I lose them here, unlike you, and will elude them
for years to come. They will change: they always do
all they can to stand there in a stillness hollowed from wax.
But I can hear them plodding down their earth
of spongy Hell, so when it all congeals and falls together,
they'll pity you — slave to a heaven hollowed from wax.
Sun Jul 6 10:04:33 2008
"Critical Mass" is an experiment in accentual meter in the ghazal. I recommend that you read Dana Gioia's explanation of accentual meter (if you need an introduction to it) and then read this ghazal carefully to see how the meter works in it. Note also Jalajel's use of alliteration in this poem. The meter of "Critical Mass" reflects and informs its musical imagery.
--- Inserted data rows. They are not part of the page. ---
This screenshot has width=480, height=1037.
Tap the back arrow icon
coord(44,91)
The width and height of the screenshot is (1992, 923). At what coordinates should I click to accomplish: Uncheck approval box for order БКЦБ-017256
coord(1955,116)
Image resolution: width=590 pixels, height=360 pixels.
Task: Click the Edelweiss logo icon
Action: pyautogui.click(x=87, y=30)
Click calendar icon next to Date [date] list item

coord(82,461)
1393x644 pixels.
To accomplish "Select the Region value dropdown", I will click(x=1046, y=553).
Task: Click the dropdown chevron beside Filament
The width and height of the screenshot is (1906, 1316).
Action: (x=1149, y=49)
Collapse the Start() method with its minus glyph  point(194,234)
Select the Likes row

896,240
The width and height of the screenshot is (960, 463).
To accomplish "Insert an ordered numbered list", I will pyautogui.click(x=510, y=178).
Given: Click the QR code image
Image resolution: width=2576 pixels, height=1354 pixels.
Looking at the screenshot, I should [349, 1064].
"Basilosaurus" reminds me somehow of the paintings of Yves Tanguy. In my late teenage years, I was much taken with Surrealism, including Tanguy (or Tanguey). I don't mean to say this ghazal is surrealist, although the unexpected, unfamiliar juxtaposition of the whale and the desert does have a certain surreal resonance. "The Goal" plays changes on our power struggles, our efforts to reach the goal in various areas, from personal to political. For me, the last two shers throw a political frame around the whole ghazal.
In "The Ice" and "Aquiescence," Jalajel takes up Robert Bly's innovative three-line sher for the ghazal. In my review of The Night Abraham Called to the Stars, I said that the poems three-line "couplets" were not ghazals, at least in form. These two ghazals by David Jalajel force me to rethink that judgment. Although nonconformist, these two poems do embody the ghazal spirit, with leaps between shers, with the radif casting reflections between the shers. The three lines allow for a density of image that enriches the poem.
Separation. Loneliness. Loss. Longing. All the components of the blues. Appeals. Pleas, even. A blue ghazal, indeed.